| Extracted records |
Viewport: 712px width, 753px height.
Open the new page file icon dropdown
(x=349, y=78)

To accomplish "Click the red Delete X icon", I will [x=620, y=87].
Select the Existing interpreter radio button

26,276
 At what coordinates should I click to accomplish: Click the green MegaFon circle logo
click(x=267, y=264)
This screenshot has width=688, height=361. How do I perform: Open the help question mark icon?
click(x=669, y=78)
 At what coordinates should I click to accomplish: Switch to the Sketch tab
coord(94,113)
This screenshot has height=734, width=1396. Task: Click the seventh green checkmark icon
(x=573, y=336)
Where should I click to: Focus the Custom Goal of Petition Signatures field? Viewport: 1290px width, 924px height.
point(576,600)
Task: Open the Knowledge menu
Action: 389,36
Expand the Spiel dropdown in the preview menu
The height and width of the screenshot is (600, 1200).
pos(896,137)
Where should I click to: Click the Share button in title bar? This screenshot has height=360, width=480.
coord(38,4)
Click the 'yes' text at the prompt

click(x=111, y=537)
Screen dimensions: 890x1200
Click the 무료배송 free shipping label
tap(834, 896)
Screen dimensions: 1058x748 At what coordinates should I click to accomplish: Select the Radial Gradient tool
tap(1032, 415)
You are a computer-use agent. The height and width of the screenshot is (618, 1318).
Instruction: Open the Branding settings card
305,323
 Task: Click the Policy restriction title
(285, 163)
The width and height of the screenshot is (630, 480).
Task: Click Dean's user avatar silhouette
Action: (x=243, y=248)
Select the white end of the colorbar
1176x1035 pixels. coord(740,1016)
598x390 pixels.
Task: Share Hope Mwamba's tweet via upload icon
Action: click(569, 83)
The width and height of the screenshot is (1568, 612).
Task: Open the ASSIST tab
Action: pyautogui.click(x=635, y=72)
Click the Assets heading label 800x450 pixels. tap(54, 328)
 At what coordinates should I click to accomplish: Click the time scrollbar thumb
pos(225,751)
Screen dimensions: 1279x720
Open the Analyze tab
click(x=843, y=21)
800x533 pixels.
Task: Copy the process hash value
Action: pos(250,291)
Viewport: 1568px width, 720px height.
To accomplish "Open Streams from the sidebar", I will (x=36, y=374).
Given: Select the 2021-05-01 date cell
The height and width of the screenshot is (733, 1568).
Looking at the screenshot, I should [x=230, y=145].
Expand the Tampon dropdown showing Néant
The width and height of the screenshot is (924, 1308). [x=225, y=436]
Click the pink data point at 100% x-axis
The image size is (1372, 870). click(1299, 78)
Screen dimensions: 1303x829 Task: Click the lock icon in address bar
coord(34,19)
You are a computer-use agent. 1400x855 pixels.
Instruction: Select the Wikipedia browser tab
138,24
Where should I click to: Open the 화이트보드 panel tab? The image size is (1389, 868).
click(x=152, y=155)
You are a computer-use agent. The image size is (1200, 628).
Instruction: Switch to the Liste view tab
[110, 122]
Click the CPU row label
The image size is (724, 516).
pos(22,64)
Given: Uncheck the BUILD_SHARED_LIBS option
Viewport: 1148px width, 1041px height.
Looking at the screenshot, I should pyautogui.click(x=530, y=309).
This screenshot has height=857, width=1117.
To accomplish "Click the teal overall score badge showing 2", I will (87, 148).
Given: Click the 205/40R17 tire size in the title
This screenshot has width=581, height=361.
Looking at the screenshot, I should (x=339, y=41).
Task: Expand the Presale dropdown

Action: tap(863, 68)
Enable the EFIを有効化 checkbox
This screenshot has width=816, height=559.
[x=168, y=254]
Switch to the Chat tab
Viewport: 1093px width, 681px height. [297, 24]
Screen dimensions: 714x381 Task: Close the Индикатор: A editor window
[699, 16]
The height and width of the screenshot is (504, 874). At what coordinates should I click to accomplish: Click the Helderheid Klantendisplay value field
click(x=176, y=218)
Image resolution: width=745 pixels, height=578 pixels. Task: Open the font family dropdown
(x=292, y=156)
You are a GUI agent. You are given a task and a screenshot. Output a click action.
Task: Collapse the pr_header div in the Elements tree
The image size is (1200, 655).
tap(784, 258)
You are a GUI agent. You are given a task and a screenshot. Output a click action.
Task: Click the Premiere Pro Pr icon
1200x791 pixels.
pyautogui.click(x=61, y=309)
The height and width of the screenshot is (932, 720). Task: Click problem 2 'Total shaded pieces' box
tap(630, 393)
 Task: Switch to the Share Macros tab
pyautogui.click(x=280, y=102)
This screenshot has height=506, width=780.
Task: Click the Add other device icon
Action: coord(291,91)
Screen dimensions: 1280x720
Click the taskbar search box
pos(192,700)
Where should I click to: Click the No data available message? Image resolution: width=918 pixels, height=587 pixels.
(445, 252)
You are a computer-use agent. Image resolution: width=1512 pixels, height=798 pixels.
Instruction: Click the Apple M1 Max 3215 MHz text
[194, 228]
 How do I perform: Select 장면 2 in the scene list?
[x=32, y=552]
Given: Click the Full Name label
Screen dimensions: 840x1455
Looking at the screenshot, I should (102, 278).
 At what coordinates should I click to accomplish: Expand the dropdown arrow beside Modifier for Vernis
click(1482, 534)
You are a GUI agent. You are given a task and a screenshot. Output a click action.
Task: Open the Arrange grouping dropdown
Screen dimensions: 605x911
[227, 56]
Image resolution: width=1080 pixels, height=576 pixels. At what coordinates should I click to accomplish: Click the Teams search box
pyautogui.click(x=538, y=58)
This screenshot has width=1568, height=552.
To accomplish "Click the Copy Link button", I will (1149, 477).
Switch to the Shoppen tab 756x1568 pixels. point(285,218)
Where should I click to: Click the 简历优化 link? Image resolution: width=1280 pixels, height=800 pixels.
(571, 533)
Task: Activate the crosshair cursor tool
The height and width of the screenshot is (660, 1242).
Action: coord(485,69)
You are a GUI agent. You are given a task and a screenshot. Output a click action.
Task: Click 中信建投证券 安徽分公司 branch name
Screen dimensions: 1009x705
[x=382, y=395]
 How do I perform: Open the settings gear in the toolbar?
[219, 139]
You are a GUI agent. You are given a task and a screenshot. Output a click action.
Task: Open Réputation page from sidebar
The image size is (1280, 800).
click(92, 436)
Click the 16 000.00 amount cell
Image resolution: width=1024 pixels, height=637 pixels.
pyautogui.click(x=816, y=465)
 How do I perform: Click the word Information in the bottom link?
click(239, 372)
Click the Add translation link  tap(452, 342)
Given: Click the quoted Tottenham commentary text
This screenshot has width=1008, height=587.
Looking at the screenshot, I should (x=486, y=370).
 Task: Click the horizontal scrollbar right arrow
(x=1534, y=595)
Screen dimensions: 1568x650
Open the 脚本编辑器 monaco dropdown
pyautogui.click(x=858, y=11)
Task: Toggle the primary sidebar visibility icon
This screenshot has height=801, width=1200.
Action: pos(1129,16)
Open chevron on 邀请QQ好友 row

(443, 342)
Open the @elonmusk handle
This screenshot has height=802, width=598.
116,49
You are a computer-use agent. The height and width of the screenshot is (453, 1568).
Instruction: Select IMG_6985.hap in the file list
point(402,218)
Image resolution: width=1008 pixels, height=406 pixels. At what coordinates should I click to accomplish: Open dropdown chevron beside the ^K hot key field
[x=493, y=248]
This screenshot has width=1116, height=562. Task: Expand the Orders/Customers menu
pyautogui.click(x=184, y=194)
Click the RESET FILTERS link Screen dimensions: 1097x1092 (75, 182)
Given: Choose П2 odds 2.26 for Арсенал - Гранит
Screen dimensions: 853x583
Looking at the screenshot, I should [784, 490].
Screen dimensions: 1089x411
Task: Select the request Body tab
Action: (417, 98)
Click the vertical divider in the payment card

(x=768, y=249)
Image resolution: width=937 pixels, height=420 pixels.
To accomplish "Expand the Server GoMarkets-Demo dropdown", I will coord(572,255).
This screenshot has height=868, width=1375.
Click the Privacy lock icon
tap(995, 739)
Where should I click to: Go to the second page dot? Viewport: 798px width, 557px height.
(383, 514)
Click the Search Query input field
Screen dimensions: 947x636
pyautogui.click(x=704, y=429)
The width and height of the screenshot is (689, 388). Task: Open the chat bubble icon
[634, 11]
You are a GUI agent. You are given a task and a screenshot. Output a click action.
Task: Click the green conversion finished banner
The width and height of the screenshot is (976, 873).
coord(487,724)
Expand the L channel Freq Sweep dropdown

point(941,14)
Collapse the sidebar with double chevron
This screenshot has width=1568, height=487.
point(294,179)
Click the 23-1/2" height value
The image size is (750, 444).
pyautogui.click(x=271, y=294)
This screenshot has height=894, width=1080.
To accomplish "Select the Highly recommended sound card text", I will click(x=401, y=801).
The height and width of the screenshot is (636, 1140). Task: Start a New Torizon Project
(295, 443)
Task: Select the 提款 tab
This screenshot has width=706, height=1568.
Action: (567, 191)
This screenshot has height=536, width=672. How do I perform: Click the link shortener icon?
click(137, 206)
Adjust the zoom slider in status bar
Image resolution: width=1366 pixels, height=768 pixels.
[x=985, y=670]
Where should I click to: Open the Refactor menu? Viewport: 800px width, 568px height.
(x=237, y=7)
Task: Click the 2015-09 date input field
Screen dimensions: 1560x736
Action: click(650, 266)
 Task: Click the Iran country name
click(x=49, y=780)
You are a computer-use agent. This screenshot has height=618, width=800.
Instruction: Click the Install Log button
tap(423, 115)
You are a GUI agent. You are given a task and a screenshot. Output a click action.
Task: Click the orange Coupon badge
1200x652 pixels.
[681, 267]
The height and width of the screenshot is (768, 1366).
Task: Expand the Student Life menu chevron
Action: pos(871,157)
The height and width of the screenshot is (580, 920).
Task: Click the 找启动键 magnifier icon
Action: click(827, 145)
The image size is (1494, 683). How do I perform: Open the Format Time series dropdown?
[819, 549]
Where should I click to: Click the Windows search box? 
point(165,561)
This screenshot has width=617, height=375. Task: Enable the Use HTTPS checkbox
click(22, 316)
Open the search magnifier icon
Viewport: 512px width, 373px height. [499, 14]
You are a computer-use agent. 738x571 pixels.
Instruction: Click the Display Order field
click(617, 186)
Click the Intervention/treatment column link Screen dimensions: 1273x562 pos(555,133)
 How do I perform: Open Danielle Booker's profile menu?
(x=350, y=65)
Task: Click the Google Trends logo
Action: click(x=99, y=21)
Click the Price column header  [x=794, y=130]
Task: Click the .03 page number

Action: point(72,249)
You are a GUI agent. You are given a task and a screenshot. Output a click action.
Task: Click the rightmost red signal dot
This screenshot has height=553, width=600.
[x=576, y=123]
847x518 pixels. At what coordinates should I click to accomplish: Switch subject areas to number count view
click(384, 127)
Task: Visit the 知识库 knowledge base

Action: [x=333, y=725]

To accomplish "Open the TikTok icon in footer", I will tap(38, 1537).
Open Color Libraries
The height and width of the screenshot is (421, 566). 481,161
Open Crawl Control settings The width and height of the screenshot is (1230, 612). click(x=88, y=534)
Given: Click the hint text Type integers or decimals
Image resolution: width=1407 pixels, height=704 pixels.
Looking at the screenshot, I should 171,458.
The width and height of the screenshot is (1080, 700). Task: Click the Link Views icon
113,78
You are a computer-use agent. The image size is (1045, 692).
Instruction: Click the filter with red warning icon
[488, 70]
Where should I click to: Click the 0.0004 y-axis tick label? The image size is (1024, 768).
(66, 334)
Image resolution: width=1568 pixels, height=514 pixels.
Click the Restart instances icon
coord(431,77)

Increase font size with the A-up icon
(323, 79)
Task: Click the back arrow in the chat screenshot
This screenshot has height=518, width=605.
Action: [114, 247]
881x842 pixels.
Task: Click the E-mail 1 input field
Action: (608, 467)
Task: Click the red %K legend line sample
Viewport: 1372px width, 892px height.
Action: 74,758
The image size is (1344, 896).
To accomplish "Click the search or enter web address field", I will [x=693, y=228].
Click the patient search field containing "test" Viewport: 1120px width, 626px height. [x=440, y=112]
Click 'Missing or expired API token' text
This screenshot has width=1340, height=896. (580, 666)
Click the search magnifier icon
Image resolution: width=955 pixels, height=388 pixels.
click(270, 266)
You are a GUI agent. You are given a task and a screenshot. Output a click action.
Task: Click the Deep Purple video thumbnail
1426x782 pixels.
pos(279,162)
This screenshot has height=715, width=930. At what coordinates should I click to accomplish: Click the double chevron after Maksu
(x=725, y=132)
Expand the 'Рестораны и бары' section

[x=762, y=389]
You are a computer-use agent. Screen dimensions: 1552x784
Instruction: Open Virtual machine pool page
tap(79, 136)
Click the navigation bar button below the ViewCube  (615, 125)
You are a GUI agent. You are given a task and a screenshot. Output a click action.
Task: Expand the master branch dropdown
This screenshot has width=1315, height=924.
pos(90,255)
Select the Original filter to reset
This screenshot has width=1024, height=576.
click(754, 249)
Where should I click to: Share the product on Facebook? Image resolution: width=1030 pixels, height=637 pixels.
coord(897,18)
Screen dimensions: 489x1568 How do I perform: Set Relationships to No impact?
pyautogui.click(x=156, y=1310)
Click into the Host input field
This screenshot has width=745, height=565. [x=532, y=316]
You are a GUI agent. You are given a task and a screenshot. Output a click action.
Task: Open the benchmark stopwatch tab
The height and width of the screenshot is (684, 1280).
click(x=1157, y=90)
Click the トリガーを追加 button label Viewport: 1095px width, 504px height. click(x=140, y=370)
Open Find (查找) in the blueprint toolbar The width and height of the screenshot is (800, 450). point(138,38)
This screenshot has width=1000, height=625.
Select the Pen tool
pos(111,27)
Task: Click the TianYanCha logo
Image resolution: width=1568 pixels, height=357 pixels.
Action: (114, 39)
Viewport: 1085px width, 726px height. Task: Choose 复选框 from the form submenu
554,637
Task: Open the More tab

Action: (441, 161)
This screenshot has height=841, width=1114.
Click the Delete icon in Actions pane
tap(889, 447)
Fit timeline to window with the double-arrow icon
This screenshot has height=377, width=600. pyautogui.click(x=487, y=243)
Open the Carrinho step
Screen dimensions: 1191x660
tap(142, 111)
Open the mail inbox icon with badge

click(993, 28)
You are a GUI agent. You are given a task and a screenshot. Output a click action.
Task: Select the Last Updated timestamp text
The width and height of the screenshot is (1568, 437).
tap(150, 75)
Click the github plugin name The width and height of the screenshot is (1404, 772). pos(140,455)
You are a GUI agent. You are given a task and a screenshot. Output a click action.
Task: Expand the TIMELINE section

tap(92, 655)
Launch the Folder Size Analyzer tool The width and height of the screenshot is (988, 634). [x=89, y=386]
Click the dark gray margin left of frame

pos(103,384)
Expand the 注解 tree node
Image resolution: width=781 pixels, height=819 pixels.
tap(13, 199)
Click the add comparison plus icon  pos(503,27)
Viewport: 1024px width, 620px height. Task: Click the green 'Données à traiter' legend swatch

| Task |
Would you please copy every line in the data that contains the word "cell"?

| Written solution |
Given: Select the 2021-05-01 date cell
Click the 16 000.00 amount cell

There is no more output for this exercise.